UPDATED 11AM: Danny has strengthened quickly Thursday morning and is now a minimal hurricane, the first of the 2015 Atlantic season. As of 11 am, Danny was located near 12.5 North, 44.8 West and was moving west-northwest at a slightly faster 12 miles per hour. Maximum sustained winds were 75 miles per hour. Danny still has to contend with dry air and, in a couple of days, wind shear. Danny’s strength is likely to fluctuate through the weekend, and it could be back to tropical storm status by Monday, when it’s expected to reach the Leeward Islands. In any event, Danny should shift to a more westerly track before then. The National Hurricane Center forecasts Danny to be a tropical storm near or over Puerto Rico on Tuesday, but some major models indicate that Danny may weaken into an open wave by that point. In any case, we in South Florida will watch it closely.

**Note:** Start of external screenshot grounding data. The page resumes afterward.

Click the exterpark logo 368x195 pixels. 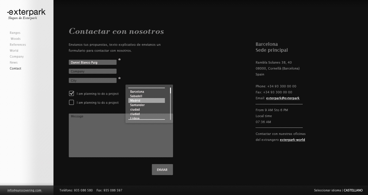click(x=26, y=12)
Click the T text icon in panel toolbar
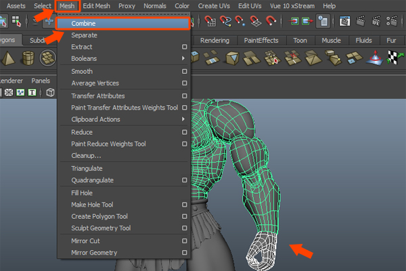406x271 pixels. (x=32, y=92)
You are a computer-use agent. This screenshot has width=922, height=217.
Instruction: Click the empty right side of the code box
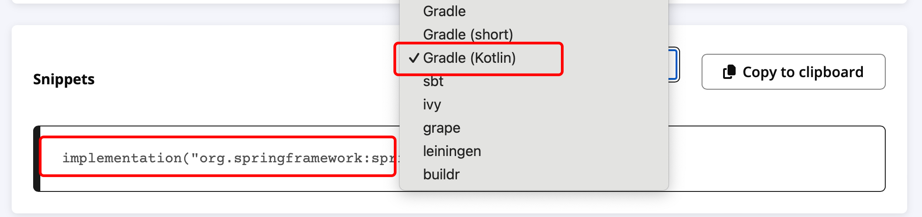click(775, 159)
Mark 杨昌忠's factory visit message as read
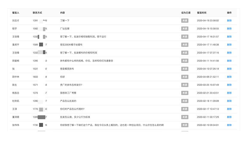This screenshot has height=168, width=246. click(185, 93)
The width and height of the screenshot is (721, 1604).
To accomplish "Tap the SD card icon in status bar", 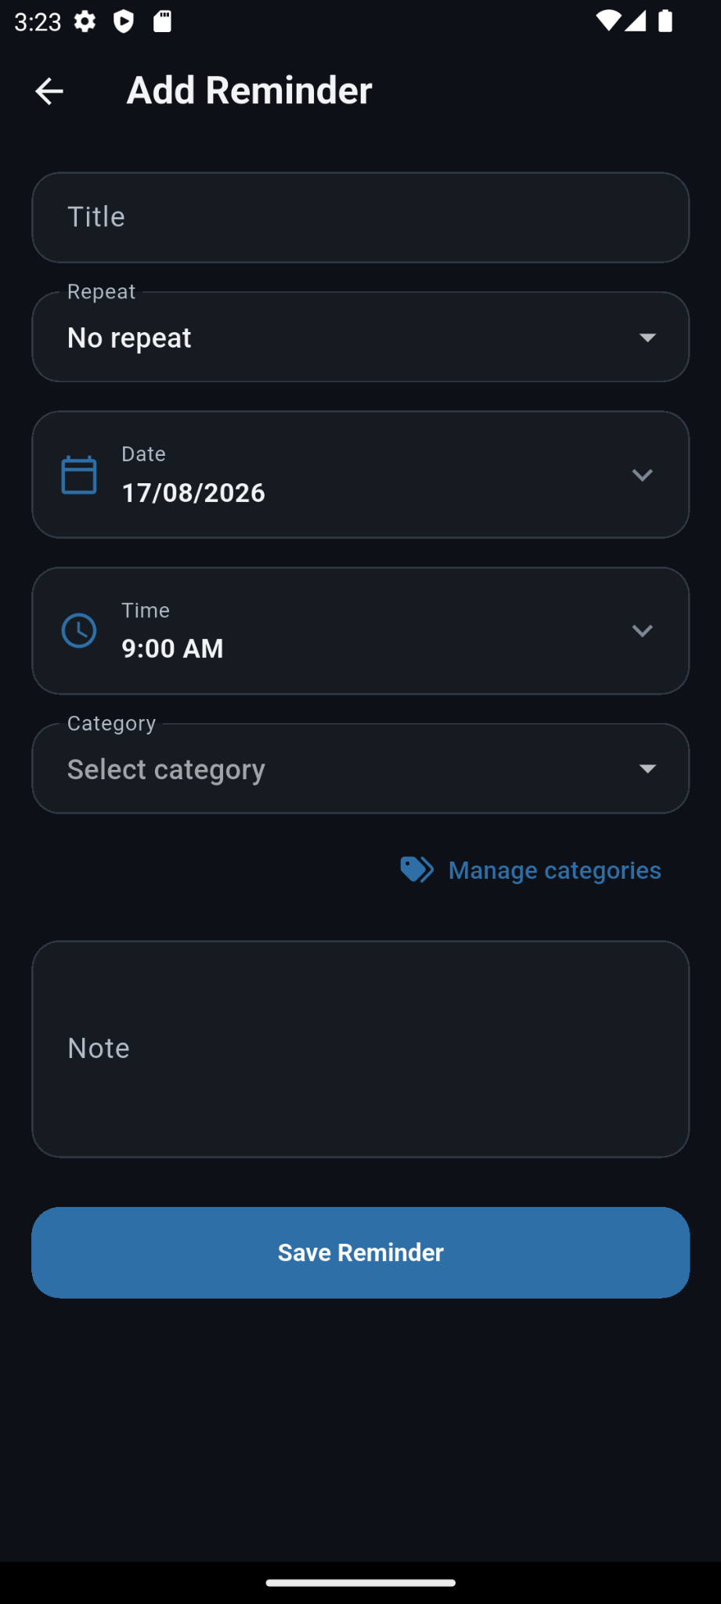I will (x=162, y=21).
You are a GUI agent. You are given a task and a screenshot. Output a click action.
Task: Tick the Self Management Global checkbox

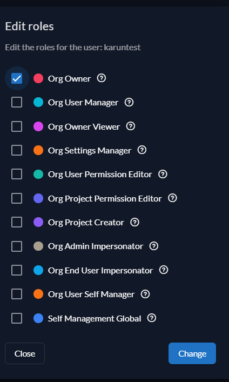(x=17, y=318)
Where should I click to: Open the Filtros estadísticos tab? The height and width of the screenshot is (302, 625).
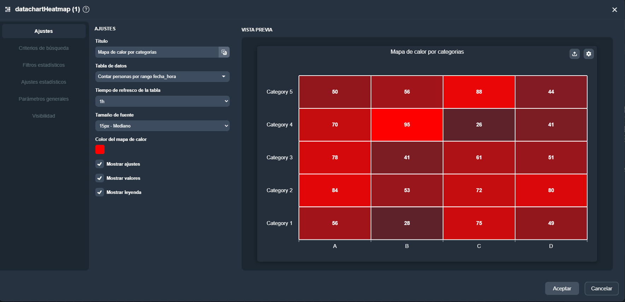pos(44,65)
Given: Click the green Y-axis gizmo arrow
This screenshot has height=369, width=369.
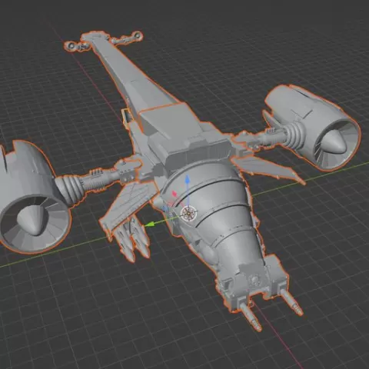Looking at the screenshot, I should (151, 224).
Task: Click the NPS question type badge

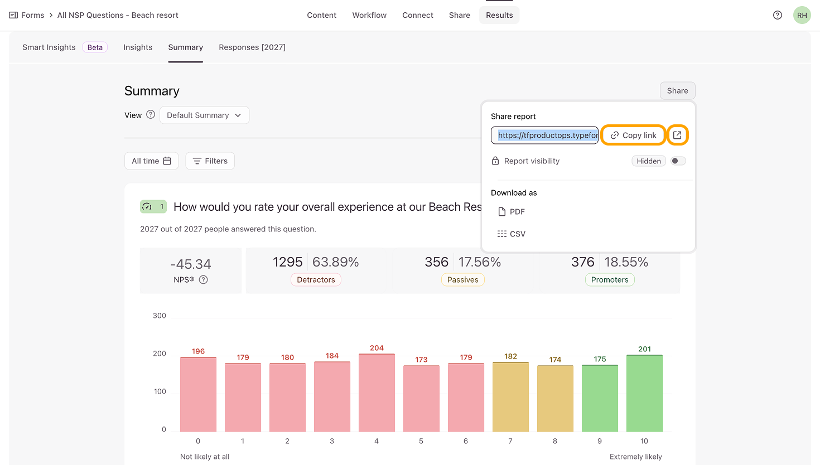Action: pyautogui.click(x=153, y=207)
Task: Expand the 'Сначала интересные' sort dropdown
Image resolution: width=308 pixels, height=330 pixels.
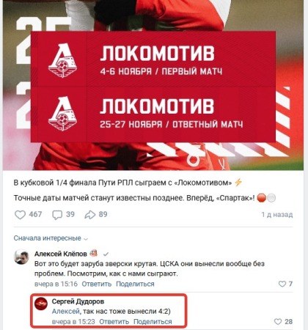Action: pyautogui.click(x=51, y=238)
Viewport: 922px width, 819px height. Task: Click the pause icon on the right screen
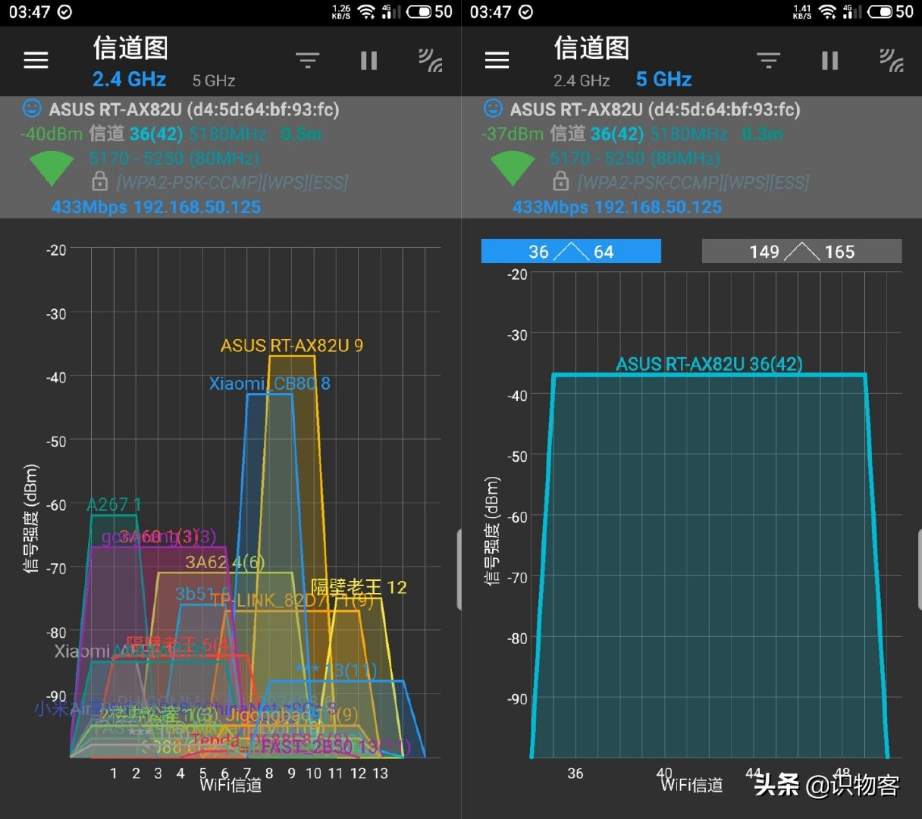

Elsewhere in the tropics, both an area of showers and storms south of Bermuda and a wave coming off Africa have a low chance of developing over the next couple of days, according to the National Hurricane Center.
The National Hurricane Center says Danny is now a Hurricane. This is the first hurricane of the 2015 season.
Here is the latest track from the NHC:
11:00 AM AST Thu Aug 20
Location: 12.5°N 44.8°W
Moving: WNW at 12 mph
Min pressure: 992 mb
Max sustained: 75 mph
Our pattern will hold through the weekend, with a few morning showers and afternoon storms mostly inland, but with highs in the low to mid 90s. Monday and Tuesday will bring some afternoon storms and highs mostly in the low 90s.
By Donna Thomas, SouthFloridaReporter.com Meteorologist, Aug 20, 2015 – South Florida will be steamy hot again on Thursday, with a few early showers and a stray afternoon storm to dampen the sizzle briefly. Thursday’s highs will reach the low 90s but feel about 10 degrees warmer.
In the tropics, Tropical Storm Danny looks better organized on satellite early Thursday morning. As of 5 am, Danny was located near 12.2 North, 43.7 West and was moving west at 10 miles per hour. Maximum sustained winds remained at 50 miles per hour, but some strengthening is possible, and the National Hurricane Center is still forecasting Danny to reach minimal hurricane status Friday or early Saturday. Danny should begin a west-northwestward movement soon but will again shift to a westward track by the weekend. Danny will continue to encounter dry air and will be affected by wind shear. Two major models show that Danny could degenerate into a tropical wave near or over the Leeward Islands late in the weekend or on Monday, but this is uncertain. We’ll keep a close eye on Danny to see just where it (or its remnants) are headed and what that could mean for South Florida.